Aim of the exercise -> Take every line from the records below that includes the word "menu".

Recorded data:
== Segment start ==

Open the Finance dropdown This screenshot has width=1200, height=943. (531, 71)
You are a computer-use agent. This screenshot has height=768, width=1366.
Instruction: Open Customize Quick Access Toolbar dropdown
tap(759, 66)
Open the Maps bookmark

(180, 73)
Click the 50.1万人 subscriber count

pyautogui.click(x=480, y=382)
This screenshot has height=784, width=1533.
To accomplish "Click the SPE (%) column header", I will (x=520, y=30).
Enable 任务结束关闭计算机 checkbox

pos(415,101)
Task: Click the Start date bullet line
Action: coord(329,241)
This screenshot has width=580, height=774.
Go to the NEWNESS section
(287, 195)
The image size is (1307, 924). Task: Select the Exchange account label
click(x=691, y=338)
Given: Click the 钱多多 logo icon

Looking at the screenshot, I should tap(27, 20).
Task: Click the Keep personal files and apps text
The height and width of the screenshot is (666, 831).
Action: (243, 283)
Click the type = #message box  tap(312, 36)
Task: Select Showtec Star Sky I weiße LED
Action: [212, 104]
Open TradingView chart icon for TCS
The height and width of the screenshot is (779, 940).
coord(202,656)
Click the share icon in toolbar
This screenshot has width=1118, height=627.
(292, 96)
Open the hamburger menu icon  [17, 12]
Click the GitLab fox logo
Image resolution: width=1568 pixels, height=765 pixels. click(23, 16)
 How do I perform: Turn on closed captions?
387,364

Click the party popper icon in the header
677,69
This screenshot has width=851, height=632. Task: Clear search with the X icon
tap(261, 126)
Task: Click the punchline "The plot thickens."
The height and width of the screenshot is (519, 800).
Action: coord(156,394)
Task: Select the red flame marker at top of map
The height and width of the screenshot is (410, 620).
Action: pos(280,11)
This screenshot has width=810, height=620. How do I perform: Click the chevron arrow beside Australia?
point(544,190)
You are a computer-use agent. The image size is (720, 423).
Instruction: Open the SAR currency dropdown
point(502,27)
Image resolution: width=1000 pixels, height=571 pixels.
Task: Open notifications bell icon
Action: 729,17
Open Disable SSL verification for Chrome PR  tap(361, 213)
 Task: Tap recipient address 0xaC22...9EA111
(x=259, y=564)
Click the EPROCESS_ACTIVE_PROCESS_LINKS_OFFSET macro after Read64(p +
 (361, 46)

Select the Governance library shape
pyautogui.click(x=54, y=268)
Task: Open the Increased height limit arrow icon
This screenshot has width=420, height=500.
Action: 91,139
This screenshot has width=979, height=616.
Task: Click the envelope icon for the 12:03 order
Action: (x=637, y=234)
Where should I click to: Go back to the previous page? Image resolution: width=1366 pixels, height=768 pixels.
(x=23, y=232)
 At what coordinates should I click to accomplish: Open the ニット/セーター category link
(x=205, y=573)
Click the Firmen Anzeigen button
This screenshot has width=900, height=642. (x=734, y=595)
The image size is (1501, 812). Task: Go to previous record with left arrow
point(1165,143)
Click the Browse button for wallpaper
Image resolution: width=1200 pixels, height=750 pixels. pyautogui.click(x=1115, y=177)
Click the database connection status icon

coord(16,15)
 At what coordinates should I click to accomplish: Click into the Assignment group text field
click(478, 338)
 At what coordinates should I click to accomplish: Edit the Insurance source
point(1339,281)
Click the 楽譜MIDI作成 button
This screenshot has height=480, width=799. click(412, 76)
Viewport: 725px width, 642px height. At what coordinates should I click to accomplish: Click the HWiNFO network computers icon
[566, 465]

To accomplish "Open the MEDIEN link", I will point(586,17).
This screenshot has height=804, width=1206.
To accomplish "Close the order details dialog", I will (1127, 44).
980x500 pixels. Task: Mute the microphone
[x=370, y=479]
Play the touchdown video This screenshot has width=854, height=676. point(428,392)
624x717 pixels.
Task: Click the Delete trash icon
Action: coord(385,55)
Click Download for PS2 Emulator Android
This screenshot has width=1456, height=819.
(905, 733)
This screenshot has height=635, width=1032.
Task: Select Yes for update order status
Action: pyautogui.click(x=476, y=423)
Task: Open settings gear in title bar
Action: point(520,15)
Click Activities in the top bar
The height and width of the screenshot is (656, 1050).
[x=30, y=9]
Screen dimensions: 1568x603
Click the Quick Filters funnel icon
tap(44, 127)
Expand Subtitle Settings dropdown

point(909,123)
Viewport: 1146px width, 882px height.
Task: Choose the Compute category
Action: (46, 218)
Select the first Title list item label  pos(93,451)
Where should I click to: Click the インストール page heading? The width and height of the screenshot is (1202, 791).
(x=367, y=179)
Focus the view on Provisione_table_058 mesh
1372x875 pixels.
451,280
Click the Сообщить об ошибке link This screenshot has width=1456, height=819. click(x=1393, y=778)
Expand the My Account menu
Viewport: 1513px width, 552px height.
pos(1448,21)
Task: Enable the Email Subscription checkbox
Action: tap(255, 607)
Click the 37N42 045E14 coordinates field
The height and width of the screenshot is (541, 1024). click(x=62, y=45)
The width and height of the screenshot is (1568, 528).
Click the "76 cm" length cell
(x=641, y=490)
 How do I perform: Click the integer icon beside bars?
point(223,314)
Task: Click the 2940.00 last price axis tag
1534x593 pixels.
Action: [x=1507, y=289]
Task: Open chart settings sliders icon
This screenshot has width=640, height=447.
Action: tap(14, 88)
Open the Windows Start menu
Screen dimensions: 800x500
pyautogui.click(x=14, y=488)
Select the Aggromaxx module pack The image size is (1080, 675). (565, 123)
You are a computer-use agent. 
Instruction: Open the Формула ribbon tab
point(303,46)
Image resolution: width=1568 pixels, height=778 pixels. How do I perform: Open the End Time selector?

== Segment end ==

Response box ->
Open the hamburger menu icon  [17, 12]
Expand the My Account menu
Open the Windows Start menu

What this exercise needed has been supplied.